Bei Griechenland denken viele Reisende oftmals an Kieselstrände. Doch weit gefehlt! In Griechenland gibt es zahlreiche feinsandige Strände und einige der schönstens befinden sich auf Kreta. Viele davon bezaubern durch ihr fast schon karibisches Flair. Ob glasklares Wasser, feiner Sand, Trubel, himmlische Ruhe oder Abgeschiedenheit, Kretas Strände sind zahlreich, vielfältig und von bemerkenswerter Schönheit.

So auch der Bálos Strand. Eigentlich könnte dieser Strand auch ganz leicht in der Südsee zu finden sein. Das Wasser ist himmelblau, der Sand puderfein und fast weiß. Hinzu kommt ein traumhaftes Panorama. In einer Art Lagune, neben dem eigentlichen Strand, steht das warme Wasser nur knöcheltief und wird von Besuchern manchmal mit Campingstühlen besiedelt. Ganz anders, doch nicht minder zauberhaft, präsentiert sich der Plakias Strand. Auf einer Länge von anderthalb Kilometern mischt sich feiner Sand mit Kies. Je weiter Sie jedoch auf das Kap Kakomoúri zulaufen, desto feiner und weicher wird der Sand. Obwohl der Strand im Wasser nur ganz allmählich abfällt, kann die Brandung bei ausreichend Wind ganz schön heftig werden. Das Kap selbst, mit seiner fast senkrechten Felswand lockt zudem zahlreiche Kletterer.
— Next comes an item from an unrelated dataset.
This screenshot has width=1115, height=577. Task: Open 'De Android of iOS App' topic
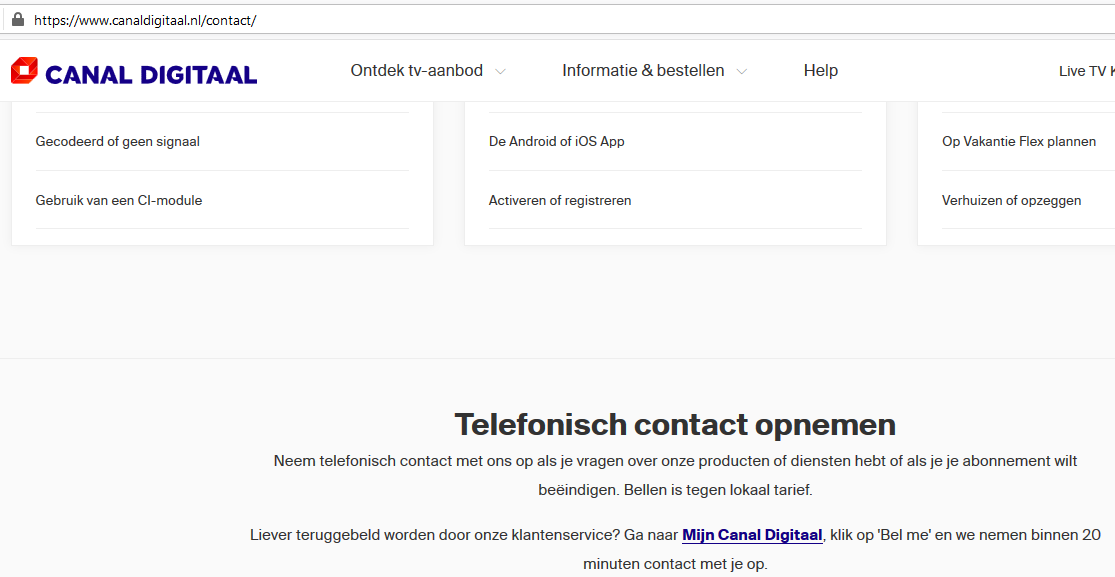pyautogui.click(x=556, y=142)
Am Falassarna Strand kann es hingegen ganz schön voll werden, denn auch dieser Strand ist so einzigartig wie zauberhaft. Um dem Trubel zu entgehen empfiehlt es sich, ein Stück nach Norden zu laufen. Dort sind zahlreiche kleine Buchten zu finden, in denen es sich ungestört die Zeit verbringen lässt. Der jedoch wohl berühmteste Strand Kretas ist der Elafonisi. Denn hier sieht es tatsächlich aus, wie in der Karibik. Puderfeiner Sand und kristallklares, türkisblaues Wasser laden zum Sonnenbaden ein. Da der Einstieg ins Meer an den meisten Stellen sehr flach ist, eignet sich der Strand auch besonders gut für Badespaß mit den Kindern. Elafonisi bezeichnet eigentlich eine kleine Insel im Südwesten Kretas. Bei ruhigem Wetter ohne Wellengang ist Elafonisi über eine kleine Sandbank zu erreichen. Besonders ist auch die Farbe des Strandes. Winzige Muschelteilchen im Sand lassen diesen nämlich rosa wirken.

Doch auch Sonnenanbeter sollten sich nicht davon abhalten lassen, das Inland der Insel zu erkunden. Denn wer nach Kreta reist, der sollte mindestens einmal an einem Straßenstand frische Oliven, Olivenöl und Brot kaufen. Denn erst dann haben Sie Kreta mit allen Sinnen erlebt.